Las llaves desaparecieron en un bolsillo de la chaqueta. El detective sacó un teléfono móvil de otro bolsillo.
Mientras encendía el teléfono, Taggart masticó lo que quedaba de la pastilla de caramelo. Un olor a golosina endulzó el aire.
Mitch observó al policía, que pulsaba la tecla de marcación abreviada. Una parte de él sintió que el contacto de ese dedo con ese botón no sólo había emitido una llamada, sino sellado el destino de Holly. Mientras Taggart hablaba en jerga policial con quien lo atendió y le daba la dirección de Anson, Mitch miró para ver si se veía otro avión plateado por el horizonte. El cielo estaba vacío.
Taggart cortó la comunicación y se metió el teléfono en el bolsillo.
—¿Así que su hermano está ahí, en la casa?
Mitch no podía seguir fingiendo que Anson estaba en Las Vegas.
—Sí.
—¿Dónde?
—En el lavadero.
—Vamos a hablar con él.
—¿Por qué?
—Hizo algún trabajo con Jimmy Null, ¿no?
—Sí.
—Entonces, lo conoce bien. Si queremos recuperar a Holly de las garras de Null de forma limpia y eficaz, segura y rápida, necesitamos enterarnos de tantos detalles sobre él como nos sea posible.

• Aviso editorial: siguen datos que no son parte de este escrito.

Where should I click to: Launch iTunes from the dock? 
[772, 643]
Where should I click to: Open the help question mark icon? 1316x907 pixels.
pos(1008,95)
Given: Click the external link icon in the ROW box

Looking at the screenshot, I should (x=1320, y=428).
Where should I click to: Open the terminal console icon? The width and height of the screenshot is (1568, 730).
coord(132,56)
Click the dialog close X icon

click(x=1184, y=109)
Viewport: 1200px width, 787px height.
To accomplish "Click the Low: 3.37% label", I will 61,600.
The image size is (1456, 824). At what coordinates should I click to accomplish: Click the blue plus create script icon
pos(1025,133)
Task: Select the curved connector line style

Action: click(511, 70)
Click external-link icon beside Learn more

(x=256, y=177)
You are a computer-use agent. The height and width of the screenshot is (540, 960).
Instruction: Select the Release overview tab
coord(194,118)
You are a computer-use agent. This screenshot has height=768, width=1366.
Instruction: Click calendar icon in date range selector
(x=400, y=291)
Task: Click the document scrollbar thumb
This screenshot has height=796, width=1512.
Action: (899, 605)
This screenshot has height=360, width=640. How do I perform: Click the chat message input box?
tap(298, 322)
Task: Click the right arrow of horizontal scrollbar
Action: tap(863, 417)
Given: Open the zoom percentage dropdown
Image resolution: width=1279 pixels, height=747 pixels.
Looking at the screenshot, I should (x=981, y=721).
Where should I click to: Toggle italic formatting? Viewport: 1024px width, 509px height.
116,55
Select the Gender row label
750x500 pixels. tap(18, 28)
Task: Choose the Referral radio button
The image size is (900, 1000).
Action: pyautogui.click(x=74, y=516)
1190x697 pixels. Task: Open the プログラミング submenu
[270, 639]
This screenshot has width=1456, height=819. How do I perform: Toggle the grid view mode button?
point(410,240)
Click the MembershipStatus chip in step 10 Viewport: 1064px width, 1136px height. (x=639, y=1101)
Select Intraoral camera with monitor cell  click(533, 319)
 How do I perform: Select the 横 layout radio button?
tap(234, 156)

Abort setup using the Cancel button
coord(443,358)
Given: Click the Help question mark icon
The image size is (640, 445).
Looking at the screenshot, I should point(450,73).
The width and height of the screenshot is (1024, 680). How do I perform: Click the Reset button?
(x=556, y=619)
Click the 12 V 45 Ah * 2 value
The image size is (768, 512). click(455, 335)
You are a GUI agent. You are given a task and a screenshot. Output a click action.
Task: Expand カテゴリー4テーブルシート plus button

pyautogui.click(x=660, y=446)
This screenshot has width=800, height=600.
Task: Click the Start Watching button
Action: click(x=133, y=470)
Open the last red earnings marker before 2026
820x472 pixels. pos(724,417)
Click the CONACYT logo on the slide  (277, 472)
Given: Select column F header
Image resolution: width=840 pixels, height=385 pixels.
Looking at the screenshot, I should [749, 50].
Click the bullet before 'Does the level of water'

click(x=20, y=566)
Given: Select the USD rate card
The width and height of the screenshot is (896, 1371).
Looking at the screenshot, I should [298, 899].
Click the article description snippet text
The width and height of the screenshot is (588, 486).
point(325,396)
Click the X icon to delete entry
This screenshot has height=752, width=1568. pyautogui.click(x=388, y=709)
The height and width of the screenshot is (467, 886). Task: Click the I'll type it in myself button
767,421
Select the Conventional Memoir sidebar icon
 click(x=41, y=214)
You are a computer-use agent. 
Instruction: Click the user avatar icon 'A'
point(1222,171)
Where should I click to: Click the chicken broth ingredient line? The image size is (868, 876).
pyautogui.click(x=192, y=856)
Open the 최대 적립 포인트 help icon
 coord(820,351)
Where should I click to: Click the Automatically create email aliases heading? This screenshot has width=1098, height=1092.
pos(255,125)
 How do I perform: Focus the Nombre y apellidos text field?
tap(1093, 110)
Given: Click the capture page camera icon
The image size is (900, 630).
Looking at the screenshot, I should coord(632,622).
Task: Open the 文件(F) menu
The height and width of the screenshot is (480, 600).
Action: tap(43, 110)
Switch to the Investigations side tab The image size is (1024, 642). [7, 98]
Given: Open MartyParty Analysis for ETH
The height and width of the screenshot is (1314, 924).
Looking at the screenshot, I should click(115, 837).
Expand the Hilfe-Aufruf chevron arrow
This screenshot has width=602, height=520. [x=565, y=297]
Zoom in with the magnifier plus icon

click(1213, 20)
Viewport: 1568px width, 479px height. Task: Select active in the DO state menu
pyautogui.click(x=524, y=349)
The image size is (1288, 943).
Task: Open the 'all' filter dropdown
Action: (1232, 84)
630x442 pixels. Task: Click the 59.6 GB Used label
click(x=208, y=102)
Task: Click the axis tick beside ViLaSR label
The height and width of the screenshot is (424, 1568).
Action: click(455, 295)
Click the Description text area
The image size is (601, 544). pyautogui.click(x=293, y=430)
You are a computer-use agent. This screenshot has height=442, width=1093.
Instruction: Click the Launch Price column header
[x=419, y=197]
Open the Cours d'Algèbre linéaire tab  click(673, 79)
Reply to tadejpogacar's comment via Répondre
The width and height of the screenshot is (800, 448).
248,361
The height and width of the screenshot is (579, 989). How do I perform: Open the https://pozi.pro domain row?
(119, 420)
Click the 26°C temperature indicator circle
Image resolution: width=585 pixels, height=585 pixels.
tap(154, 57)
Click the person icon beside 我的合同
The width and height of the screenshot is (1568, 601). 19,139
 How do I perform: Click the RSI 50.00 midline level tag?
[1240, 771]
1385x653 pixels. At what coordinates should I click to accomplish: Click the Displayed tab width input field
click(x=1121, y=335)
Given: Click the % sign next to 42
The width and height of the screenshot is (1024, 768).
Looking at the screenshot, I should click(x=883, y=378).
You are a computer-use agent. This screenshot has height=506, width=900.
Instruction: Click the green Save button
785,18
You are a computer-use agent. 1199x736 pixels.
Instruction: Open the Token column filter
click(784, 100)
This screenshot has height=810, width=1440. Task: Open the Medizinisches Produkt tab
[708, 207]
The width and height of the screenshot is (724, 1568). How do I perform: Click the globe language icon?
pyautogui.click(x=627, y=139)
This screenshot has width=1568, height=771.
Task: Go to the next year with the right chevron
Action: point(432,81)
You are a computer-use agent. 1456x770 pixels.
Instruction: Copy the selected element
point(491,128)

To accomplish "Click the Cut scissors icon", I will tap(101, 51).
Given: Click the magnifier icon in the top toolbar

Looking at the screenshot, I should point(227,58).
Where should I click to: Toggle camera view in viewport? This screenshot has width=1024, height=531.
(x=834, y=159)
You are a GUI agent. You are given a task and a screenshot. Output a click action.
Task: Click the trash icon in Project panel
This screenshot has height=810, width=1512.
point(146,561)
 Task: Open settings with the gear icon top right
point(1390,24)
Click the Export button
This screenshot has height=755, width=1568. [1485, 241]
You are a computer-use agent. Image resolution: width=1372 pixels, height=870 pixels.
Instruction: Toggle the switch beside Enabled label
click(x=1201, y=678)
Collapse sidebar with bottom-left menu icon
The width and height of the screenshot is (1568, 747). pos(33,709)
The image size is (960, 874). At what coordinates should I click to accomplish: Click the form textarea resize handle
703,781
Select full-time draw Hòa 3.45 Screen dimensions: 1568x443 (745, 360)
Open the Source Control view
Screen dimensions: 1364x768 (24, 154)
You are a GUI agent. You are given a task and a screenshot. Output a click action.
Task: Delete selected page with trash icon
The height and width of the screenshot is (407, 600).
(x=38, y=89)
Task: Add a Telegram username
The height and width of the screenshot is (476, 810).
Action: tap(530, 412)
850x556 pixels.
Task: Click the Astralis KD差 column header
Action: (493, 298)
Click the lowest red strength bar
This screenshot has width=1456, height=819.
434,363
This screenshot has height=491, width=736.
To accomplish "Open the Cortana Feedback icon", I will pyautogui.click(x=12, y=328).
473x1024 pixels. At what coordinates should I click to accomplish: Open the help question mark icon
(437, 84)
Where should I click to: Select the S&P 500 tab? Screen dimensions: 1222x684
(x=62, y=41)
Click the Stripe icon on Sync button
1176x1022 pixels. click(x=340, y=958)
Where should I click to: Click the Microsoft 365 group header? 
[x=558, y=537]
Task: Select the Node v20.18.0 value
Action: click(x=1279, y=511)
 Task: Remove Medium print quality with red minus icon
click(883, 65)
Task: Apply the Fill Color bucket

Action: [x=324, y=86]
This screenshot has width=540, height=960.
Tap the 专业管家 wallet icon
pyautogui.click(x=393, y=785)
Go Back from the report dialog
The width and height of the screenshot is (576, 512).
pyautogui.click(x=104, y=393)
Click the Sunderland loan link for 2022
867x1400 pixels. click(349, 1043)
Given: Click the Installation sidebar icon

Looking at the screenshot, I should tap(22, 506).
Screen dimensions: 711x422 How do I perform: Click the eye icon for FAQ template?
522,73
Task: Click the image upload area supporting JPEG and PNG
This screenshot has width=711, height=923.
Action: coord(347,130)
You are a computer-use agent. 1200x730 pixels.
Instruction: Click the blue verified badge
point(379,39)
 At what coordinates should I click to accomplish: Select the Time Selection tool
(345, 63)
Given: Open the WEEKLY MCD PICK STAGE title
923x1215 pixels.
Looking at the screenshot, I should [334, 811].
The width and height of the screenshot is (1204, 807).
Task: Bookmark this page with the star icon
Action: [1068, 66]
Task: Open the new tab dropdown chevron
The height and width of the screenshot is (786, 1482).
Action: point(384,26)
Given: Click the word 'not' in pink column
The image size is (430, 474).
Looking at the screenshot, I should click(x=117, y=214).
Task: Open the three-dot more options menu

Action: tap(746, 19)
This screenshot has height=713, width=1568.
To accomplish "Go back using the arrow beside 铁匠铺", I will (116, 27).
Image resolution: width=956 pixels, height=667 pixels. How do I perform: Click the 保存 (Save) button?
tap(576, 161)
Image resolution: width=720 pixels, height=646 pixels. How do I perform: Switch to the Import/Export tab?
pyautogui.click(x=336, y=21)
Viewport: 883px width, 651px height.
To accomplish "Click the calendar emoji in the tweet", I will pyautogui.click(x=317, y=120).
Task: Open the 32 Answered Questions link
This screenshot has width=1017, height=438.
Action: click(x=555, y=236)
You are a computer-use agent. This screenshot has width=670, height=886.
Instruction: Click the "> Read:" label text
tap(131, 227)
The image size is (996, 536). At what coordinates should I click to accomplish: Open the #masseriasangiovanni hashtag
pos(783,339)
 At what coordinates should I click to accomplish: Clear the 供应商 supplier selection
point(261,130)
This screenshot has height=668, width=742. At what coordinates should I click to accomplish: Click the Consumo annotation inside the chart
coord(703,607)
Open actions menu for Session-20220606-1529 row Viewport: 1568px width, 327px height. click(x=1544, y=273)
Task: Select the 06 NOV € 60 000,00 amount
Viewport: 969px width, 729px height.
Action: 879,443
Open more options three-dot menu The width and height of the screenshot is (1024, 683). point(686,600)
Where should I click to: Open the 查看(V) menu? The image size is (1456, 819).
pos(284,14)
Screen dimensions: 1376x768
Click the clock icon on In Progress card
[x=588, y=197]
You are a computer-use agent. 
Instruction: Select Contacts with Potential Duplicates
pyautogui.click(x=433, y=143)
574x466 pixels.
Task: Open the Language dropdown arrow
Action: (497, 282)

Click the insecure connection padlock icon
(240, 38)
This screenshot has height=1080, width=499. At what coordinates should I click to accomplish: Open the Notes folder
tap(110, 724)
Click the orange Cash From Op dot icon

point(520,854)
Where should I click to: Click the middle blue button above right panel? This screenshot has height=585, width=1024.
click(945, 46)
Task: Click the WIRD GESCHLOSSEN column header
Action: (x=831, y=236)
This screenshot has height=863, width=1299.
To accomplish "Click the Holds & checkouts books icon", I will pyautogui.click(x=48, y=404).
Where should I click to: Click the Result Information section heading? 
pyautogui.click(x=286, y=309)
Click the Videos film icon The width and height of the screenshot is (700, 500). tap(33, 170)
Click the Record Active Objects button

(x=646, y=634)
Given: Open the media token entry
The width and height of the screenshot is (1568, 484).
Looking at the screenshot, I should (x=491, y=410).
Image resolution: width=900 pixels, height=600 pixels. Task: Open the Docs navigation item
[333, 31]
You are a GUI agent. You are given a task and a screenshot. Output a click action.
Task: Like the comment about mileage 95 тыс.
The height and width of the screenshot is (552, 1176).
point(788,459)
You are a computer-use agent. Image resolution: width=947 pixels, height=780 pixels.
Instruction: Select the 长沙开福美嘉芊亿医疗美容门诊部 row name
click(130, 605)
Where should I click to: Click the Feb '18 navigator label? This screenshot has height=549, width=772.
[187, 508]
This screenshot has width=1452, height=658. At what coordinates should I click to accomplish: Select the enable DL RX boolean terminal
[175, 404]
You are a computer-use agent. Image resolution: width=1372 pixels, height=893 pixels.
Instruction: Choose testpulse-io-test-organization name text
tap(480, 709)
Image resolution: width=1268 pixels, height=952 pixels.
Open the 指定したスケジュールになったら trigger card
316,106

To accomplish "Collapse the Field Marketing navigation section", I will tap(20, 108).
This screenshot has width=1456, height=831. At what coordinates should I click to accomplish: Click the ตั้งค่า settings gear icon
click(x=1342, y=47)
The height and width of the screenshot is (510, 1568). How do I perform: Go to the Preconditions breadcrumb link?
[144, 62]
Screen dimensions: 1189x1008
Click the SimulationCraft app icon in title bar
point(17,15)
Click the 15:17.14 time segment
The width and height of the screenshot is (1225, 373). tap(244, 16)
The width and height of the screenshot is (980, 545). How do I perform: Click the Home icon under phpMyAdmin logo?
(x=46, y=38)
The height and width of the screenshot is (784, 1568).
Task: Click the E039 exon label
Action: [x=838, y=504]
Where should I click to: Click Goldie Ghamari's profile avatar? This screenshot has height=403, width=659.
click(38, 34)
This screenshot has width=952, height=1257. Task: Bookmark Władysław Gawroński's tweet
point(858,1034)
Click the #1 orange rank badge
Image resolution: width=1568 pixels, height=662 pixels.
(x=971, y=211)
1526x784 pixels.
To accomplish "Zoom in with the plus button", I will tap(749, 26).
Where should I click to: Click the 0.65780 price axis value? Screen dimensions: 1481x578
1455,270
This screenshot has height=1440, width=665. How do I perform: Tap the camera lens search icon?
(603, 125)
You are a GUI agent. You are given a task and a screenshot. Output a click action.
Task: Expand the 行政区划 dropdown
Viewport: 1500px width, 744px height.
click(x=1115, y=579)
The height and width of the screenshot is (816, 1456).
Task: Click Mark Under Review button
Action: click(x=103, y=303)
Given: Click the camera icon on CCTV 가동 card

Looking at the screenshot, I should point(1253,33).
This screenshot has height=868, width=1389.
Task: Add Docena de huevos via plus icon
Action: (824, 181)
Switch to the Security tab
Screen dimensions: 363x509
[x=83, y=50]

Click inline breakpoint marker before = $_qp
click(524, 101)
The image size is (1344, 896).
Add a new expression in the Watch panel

Cuando Taggart abrió la puerta del lado del acompañante para salir, un viento transparente irrumpió en el Honda. No llevaba polvo ni desperdicios, sino sólo la promesa del caos.
Para bien o para mal, la situación se le iba de las manos a Mitch. No creía que fuera para bien.
Taggart cerró la puerta, pero Mitch se quedó sentado al volante durante un momento más. Sus pensamientos giraban y se atropellaban; su mente, y algo más, no dejaba de funcionar. Salió al azote del viento.